>> START Provided passage

Re: [perfmon2] Monitoring core and uncore events in the same testrun.

Rob Fowler Wed, 23 Sep 2009 20:38:18 -0700

I've routinely done a similar thing on Barcelonas.

Given the lack of dedicated uncore counters on the AMD, a system-wide session 
started
by a process pinned to one core measures 4 events in the shared resources (L3 
cache, memory
controller, HT).  A second session constrained to threads that run on the other 
three
cores measures a set of on-core events.


The semantics of uncore events are such that trying to associate these events
to a specific process/thread is of limited use and generates more confusion than
useful information.  For example, suppose I count L3 misses in a particular
region of one thread, either using calipers or sampling.  The counter will
be incremented by any miss across the chip, but only while that thread
is running.  The count (or number of samples) attributed to any section
of the code thus will have no relation to the behavior of the code in that 
section.
The count seen by any thread is also only a lower bound on the total number of
events that occured.  In the AMD implementation, Perfmon will let one look at 
L3 misses
in all the threads/processes in an application.  In that case, each time there
is a miss, all of the counters in the active threads are incremented.
Thus, the maximum number of misses seen by any thread is still a lower bound
on the global number.  If at least one thread in an application is active from
start to finish, then the sum of the counts across all threads is a very weak
upper bound that is also less than T times the global count.  To reiterate,
not every event is seen, many events are seen multiple times, and there's
at best a very weak link between events and code elements.

If the number of events in the shared resources is high and your performance
is bad, this is a problem only if the event rate is high enough to be a
bottleneck, i.e., the resource is fully utilized, and the thread you are
measuring is being delayed because it is waiting on the resource.  This requires
quantitatiave accuracy.

On the Intels, I'd like to see the option of creating a system-wide "uncore" 
session from one
core (e.g., from a process pinned to a socket or a core on a socket), and 
independently creating
other sessions that use on-core events/counters.  It would be gravy if the 
"uncore" session
could allow other threads on the socket to examine, but not write or control 
the uncore
counters.

Dan Terpstra wrote:
> Interestingly, there's a guy at ZIH Dresden who implemented a PAPI-C
> component specifically to measure events on the uncore. He never tried to
> measure both per-thread and uncore at the same time, and I doubt that it
> would work, but found it intriguing that he was able to get reasonable data.
> Like the dancing dog, it's not how well he dances, but that he dances at
> all...

>> END Provided passage
>> START Data

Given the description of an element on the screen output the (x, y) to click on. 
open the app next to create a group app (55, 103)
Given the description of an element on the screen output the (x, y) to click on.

>> END Data

Problems
(a) In the uncore monitoring post, how many events does the system-wide session on the AMD measure in the shared resources?
(b) List every shared resource that the uncore monitoring post names on the AMD chip.
(c) Restate more briefly the paragraph of the uncore monitoring post that begins "If the number of events in the shared resources is high".
The lines have no connection to the uncore monitoring post.

Answers in order
(a) It measures 4 events.

(b)
- L3 cache
- memory controller
- HT

(c) A high event count in shared resources, with poor performance, matters only when the event rate is high enough to cause a bottleneck: the resource is fully utilized and the measured thread is delayed waiting on it. Judging this requires quantitative accuracy.